En me relevant, je me suis retrouvée face à face avec un sauveteur dans un accoutrement de cosmonaute de couleur rouge. J’étais ailleurs, dans un rêve, dans un film, sur une autre planète. La neige faisait des tourbillons éclairés par les spots puissants. Sans réellement comprendre ce qui se passe, il m’ordonne de rapidement prendre l’essentiel. Je lui tends l’arme qu’il redépose contre la tente. J’attrape mon sac, mon thermos et il m’amène jusqu’à l’hélicoptère. Je dois fermer les yeux à cause de cette neige qui me fouette le visage violemment. Je tombe à deux reprises en l’enfonçant jusqu’aux cuisses dans la poudreuse. Lorsque nous arrivons à hauteur de la porte, elle s’ouvre, et deux hommes m’attrapent et me hissent dans la cabine tel un sac de farine. Je suis assis sur un siège et on me met un casque sur les oreilles, une couverture qui me recouvre. Je ne comprends rien, je ne réalise pas.
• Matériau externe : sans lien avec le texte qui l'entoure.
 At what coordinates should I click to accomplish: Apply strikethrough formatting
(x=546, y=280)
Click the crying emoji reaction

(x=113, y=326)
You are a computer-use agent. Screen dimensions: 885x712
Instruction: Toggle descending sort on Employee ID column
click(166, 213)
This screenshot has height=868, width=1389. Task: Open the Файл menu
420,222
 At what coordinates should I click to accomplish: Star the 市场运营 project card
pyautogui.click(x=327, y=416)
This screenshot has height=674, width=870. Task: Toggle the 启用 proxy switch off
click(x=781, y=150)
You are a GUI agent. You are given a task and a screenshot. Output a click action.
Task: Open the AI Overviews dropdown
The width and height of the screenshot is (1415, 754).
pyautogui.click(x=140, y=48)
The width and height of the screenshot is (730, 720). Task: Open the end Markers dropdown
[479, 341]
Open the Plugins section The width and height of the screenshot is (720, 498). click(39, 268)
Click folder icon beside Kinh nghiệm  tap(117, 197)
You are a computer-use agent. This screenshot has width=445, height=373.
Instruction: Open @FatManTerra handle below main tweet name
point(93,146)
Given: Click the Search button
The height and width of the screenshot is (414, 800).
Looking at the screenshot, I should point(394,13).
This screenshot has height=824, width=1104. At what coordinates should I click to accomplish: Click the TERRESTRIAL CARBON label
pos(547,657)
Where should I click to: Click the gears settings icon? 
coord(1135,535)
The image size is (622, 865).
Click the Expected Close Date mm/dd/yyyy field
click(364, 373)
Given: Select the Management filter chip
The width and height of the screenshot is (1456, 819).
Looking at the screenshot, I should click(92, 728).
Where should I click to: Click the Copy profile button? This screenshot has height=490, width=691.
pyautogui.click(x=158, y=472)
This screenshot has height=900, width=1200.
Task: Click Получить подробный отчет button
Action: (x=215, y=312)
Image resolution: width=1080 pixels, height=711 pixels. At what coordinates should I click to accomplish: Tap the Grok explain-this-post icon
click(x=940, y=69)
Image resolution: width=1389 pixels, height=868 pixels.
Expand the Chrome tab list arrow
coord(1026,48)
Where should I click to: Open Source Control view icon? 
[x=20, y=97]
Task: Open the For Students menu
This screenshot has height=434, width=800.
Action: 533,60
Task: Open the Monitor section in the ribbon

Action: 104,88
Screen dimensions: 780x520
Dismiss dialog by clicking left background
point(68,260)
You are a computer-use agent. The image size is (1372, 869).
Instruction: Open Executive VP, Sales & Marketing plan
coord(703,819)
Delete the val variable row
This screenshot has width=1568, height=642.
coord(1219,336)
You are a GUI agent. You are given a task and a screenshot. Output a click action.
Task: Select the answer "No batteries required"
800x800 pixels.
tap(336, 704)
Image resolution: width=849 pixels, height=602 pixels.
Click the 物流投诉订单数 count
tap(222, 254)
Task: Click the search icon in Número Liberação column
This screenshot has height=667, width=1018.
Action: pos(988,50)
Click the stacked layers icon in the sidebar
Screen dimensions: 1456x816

Rapidement, je suis rejoint par Gaël, il arrive choqué, je me dis que c’est la même image qu’ils ont eue de moi quand je suis arrivé. Il me dit qu’il crève de mal aux doigts. J’espère qu’il n’a pas une gelure. Je ne sens plus mes pieds.
Une femme est assise en face de moi. Elle me demande combien nous sommes. Je lui dis que nous sommes trois, qu’il manque une femme, Morgane, dans la tente d’à côté. Le temps passe, quelques minutes qui sont longues… Je vois et je ressens que l’équipage est sous tension. L’hélicoptère est en stationnaire au ras du sol, il tremble fortement sous les bourrasques du vent.
Les minutes passent, six sept, je ne saurais dire. Je ressens l’inquiétude générale. Finalement, j’aperçois un sourire sur le visage de la femme assise en face de moi. Elle me lance un regard bienveillant pour me faire comprendre que Morgane arrive. Je vois la porte qui s’ouvre. Elle est tirée à l’intérieure. Ils la mettent en face de Gaël, à côté de cette femme. L’hélicoptère s’envole, on est secoués. C’est mon baptême de l’air cette nuit. Je comprends que les conditions sont compliquées et périlleuses. Le vent et les trous d’air nous offrent des sensations de montagnes russes. Je rigole de ces sensations dans ce moment de stress, presque tragique. La pression redescend et j’ai un fou rire par les sensations du vol. Puis, je passe dans un état de profonde tristesse quand je réalise que c’est la fin. Notre expédition est terminée. L’Arctique aura eu raison de nous. Le nord nous a barré la route. Le vol se stabilise. Je regarde par la fenêtre. Nous survolons la mer de Barents, j’observe cette mer agitée, les eaux noires et les écumes blanches brillant dans la nuit. Je me réchauffe mais je ne sens plus mes pieds.
On atterrit à l’aéroport de Longyearbyen. Retour à la case départ sans avoir bouclé notre itinéraire, en ayant perdu toutes nos affaires laissées en haut du glacier. Nous enlevons nos casques. La femme en face de moi se présente, Elisabeth, elle fait partie de la police. Elle nous explique qu’une fois que l’hélicoptère sera dans le hangar, nous serons conduits dans une pièce où nous pourrons décompresser quelques minutes avant qu’elle ne prenne une déposition pour l’assurance sur ce qu’il s’est passé.